Europe's Policy Without Product

Europe has built the strongest digital sovereignty policy framework in the world. GDPR set the global standard for data protection. The Data Act, effective September 2025, establishes new rules for data portability and interoperability. The NIS2 directive raises cybersecurity requirements across critical sectors. Gaia-X aims to build federated European data infrastructure. The CHIPS Act addresses semiconductor dependency. On paper, Europe is more serious about digital sovereignty than any other region.

But policy without product is regulation without leverage. Europe has no cloud hyperscaler. No search engine at scale. No social platform with global reach. No commercially competitive office suite built on European soil. The gap isn't limited to productivity software. It's systemic. GDPR protects privacy in theory, but if every company subject to GDPR still depends on American software for daily operations, the regulation protects user rights while the dependency undermines the sovereignty it was designed to support.

Proton proved that a European company can challenge Big Tech incumbents. Built in Switzerland, it took on Gmail and Google Drive with a privacy-first model and built a sustainable business doing it. But Proton is one company in one category. The broader digital stack, from productivity suites to cloud infrastructure to AI platforms, is still waiting for European alternatives that can compete commercially.

The Business Model Problem

The missing ingredient is not technology. It's not policy. It's not open source. It's a business model. Building commercial software that can compete with Big Tech at enterprise scale requires revenue, sales teams, enterprise support, compliance certifications, and the financial staying power to sustain that fight for decades. SOC 2 audits, 24/7 support infrastructure, government procurement navigation, accessibility compliance. These aren't features that get celebrated. They're table stakes for enterprise adoption, and they require sustained commercial investment.

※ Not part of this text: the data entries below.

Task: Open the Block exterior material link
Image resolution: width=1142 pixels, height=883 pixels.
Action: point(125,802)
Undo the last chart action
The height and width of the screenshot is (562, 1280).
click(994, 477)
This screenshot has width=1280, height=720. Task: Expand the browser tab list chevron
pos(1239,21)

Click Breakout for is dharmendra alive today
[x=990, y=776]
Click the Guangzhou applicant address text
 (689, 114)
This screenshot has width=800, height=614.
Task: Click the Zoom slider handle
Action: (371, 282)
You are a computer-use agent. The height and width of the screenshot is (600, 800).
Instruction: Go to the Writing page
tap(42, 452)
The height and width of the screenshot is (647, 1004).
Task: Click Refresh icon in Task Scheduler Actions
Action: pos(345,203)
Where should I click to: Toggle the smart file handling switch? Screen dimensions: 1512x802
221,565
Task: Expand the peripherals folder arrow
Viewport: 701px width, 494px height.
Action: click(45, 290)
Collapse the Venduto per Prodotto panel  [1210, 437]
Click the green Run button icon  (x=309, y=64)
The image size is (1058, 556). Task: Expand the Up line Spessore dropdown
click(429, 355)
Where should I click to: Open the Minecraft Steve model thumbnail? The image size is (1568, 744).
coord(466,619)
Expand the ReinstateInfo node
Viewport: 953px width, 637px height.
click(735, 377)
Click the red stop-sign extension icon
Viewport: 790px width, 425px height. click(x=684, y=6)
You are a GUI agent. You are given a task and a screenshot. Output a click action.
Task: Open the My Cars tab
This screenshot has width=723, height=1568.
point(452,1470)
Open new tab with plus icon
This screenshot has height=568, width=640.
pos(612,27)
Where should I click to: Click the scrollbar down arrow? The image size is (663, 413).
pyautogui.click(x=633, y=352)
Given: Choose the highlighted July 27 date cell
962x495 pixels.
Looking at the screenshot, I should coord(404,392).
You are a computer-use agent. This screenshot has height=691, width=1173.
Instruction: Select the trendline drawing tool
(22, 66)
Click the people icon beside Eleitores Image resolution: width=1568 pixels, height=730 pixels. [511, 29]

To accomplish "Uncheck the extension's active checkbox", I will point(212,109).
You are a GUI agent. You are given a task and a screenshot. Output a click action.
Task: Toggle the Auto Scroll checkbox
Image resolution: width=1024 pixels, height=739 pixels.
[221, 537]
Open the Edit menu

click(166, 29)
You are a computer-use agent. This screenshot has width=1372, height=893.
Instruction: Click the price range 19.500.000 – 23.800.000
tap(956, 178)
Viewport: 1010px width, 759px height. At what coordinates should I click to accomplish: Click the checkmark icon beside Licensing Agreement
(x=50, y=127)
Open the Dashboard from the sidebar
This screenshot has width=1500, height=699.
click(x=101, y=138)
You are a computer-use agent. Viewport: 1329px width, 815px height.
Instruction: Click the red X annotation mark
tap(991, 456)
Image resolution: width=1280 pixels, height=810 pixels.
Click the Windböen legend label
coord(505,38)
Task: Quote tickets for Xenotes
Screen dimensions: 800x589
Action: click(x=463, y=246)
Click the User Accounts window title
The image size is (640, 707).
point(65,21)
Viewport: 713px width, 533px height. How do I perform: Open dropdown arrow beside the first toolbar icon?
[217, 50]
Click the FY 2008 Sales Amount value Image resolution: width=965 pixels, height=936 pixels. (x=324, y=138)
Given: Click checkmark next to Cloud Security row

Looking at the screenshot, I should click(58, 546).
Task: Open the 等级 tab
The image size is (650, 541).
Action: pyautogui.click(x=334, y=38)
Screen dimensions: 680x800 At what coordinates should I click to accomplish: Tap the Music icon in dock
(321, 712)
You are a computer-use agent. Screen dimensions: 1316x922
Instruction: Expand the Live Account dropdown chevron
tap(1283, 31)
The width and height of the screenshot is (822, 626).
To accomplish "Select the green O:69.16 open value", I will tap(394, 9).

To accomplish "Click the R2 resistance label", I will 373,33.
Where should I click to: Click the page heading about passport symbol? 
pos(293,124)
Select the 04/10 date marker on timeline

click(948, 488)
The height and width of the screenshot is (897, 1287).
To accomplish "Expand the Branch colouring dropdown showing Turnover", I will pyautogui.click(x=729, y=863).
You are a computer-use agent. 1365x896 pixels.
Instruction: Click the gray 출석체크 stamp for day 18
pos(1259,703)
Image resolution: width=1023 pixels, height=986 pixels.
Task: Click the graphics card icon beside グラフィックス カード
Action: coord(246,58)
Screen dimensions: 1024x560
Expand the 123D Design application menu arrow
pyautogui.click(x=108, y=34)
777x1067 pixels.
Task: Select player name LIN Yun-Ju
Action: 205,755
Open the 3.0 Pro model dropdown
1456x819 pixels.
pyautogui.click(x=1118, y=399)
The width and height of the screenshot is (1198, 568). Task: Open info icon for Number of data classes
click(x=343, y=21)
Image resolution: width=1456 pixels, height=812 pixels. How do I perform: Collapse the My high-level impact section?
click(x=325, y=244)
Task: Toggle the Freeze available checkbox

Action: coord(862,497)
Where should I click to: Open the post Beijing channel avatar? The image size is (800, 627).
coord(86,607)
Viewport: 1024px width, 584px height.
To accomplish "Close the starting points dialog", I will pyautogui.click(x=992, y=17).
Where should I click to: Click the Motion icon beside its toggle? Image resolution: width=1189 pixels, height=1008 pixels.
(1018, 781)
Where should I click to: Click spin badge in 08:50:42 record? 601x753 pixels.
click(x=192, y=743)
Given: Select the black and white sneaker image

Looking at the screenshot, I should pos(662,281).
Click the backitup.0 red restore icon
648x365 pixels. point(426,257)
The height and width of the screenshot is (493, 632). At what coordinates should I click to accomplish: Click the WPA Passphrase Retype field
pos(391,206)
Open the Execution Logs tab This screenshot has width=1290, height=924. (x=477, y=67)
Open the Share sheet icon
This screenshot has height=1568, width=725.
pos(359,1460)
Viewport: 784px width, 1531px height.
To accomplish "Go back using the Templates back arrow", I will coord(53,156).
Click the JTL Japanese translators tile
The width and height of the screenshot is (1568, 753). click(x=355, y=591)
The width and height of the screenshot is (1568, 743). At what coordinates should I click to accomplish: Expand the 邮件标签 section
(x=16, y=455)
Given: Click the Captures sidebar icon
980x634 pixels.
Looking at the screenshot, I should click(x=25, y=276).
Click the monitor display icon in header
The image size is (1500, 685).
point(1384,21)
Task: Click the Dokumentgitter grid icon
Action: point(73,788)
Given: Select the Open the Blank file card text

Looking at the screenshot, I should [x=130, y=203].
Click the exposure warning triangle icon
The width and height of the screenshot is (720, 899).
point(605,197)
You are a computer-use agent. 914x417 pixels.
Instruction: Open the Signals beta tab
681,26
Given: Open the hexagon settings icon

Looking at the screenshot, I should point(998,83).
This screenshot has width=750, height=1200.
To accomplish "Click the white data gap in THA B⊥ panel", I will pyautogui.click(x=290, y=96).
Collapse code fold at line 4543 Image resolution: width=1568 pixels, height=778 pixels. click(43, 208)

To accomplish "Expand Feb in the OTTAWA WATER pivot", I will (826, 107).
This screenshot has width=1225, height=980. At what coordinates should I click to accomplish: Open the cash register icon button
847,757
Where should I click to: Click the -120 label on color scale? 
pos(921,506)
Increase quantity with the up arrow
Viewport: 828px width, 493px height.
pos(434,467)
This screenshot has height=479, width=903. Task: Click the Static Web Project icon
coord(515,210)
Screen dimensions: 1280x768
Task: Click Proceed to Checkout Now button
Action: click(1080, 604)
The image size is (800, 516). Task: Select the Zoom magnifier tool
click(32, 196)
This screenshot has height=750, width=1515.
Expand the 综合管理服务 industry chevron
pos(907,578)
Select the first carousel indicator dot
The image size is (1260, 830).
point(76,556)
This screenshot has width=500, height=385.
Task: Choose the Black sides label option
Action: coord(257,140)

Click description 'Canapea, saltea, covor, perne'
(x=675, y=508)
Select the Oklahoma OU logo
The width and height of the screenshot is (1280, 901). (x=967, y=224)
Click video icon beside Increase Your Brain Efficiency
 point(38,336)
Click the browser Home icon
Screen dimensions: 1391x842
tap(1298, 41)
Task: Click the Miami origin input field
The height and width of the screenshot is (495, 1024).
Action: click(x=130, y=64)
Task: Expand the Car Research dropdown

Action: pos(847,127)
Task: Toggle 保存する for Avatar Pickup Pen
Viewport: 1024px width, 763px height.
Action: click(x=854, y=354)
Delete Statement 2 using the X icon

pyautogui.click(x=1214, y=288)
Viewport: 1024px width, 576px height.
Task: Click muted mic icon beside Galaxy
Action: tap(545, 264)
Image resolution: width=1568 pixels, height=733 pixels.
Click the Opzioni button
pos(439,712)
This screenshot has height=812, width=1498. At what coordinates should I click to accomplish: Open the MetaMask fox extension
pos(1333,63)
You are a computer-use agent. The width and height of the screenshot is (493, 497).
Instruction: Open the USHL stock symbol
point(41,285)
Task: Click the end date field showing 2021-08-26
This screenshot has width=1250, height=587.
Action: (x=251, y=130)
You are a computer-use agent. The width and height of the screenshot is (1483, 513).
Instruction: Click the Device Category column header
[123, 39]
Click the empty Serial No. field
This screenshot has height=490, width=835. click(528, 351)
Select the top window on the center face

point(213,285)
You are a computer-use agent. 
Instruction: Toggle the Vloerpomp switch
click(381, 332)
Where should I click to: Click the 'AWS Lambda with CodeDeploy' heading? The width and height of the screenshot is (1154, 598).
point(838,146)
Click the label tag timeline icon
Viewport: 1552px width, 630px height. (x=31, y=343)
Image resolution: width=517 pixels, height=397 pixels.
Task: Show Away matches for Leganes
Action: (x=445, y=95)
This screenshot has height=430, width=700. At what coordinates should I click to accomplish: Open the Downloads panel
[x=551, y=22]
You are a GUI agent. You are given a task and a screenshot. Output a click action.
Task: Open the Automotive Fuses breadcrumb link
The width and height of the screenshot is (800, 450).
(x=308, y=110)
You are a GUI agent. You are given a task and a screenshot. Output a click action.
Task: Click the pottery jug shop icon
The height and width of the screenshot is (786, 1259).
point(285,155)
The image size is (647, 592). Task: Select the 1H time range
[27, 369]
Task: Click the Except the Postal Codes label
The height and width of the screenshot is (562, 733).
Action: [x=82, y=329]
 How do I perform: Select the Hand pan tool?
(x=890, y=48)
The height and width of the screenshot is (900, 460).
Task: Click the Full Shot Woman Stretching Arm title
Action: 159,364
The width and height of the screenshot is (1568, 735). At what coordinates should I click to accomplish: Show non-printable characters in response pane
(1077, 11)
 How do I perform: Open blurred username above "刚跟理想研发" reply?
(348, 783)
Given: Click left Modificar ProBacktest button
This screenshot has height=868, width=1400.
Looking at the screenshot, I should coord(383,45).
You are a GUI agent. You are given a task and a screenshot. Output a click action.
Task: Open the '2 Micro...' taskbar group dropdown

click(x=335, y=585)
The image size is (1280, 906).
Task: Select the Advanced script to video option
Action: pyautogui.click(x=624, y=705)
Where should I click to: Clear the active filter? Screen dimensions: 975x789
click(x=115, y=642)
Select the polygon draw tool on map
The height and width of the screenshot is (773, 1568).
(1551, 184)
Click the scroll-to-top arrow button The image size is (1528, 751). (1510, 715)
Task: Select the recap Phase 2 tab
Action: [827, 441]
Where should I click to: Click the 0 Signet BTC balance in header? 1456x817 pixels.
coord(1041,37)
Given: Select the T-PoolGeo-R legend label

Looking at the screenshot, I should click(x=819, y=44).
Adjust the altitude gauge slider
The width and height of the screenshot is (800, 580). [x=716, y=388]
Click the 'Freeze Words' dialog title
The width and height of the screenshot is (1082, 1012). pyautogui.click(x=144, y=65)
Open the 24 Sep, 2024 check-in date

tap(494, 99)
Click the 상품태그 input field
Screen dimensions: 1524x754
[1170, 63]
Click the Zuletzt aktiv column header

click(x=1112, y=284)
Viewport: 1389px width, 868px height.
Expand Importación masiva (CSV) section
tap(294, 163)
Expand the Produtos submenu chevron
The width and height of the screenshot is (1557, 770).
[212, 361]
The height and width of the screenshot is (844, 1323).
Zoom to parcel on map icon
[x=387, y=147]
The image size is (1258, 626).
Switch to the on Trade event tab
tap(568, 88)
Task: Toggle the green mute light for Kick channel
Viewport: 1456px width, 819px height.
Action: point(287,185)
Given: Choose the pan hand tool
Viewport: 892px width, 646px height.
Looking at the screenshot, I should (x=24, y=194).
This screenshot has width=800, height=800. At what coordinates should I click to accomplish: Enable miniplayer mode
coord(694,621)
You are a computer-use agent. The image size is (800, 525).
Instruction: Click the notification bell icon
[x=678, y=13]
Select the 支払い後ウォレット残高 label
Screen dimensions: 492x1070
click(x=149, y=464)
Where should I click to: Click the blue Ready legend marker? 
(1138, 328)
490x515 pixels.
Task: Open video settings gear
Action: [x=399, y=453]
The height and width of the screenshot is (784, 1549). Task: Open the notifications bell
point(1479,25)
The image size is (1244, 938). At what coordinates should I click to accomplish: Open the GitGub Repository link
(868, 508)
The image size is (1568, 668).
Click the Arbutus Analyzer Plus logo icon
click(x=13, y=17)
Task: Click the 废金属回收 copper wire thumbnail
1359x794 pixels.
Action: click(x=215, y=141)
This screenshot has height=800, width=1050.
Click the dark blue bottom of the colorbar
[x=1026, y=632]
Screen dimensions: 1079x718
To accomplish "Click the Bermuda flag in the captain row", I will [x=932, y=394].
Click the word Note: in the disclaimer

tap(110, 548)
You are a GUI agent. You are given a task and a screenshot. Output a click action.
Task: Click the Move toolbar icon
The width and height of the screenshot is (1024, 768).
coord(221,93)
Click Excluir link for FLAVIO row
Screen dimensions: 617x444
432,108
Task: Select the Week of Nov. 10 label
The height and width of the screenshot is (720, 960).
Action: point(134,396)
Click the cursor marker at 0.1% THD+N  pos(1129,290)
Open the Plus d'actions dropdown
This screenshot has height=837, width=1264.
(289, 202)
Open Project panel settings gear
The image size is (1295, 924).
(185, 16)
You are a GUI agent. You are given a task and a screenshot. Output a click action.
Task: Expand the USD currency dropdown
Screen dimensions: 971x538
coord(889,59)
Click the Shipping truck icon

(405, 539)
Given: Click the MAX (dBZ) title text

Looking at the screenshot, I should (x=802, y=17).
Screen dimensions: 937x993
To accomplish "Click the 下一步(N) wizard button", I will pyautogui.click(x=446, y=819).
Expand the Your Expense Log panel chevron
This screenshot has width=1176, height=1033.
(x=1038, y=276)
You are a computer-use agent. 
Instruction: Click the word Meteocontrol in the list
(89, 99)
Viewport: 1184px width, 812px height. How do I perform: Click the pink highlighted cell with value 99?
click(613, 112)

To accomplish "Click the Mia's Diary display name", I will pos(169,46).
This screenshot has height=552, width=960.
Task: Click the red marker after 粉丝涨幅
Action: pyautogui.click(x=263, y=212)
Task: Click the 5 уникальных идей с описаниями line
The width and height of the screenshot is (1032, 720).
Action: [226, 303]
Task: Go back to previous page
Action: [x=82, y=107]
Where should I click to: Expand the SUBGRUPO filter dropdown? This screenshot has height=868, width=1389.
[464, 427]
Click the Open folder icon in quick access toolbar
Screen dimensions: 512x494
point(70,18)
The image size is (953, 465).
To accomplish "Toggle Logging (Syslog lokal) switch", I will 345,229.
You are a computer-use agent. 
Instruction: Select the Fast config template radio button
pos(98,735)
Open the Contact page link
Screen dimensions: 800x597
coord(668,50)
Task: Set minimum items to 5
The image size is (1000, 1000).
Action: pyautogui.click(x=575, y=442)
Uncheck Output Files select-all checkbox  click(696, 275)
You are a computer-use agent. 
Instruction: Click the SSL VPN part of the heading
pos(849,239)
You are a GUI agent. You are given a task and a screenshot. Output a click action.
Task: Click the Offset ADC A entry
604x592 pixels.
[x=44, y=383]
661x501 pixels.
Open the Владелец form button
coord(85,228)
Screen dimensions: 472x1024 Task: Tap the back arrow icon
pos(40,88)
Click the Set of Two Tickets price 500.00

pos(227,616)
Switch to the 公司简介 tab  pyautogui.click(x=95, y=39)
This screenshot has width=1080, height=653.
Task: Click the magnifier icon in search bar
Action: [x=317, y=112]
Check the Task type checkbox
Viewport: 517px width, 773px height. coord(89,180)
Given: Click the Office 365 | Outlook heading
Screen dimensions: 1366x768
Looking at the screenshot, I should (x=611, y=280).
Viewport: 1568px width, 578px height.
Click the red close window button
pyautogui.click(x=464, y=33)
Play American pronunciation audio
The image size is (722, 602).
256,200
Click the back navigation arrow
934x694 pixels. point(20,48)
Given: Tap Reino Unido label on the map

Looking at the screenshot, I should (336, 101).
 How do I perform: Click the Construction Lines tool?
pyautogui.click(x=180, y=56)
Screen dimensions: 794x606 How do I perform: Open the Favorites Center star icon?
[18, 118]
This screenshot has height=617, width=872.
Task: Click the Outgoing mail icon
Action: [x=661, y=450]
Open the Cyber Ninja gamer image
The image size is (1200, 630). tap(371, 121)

Open source is essential infrastructure. Open formats ensure interoperability. Community-driven development surfaces ideas and catches problems that proprietary development misses. Any serious attempt at European digital sovereignty needs the open source ecosystem to be healthy and thriving. But the foundation is not the building. You need both. What's been missing is commercially sustainable products that support open formats, respect interoperability, and also build the defensible moat that makes long-term competition viable.

Grant funding can sustain research and development. Donations can keep servers running. But displacing incumbents that spend billions annually on product, distribution, and ecosystem lock-in requires more than better code. It requires a business that can go the distance.

Worth Building

This is why we're building Nodejam in Sweden. We believe Europe needs commercially viable alternatives to Big Tech's productivity stack. Not instead of open source, but alongside it. Products that can compete on their own terms, with revenue models that sustain the fight and architecture designed for what comes next.

The dependency isn't just about documents. It's about the entire digital infrastructure that European businesses and governments run on. Every internal communication, every contract, every financial model, every customer record, running on software controlled by companies in a different jurisdiction, subject to laws written by a different government, processed by AI systems built to serve the platform first. For a continent that has invested more than any other in digital sovereignty policy, the gap between ambition and reality is hard to ignore.

Office suites are where we're starting. The principle applies everywhere. This is going to take years. We're building for decades.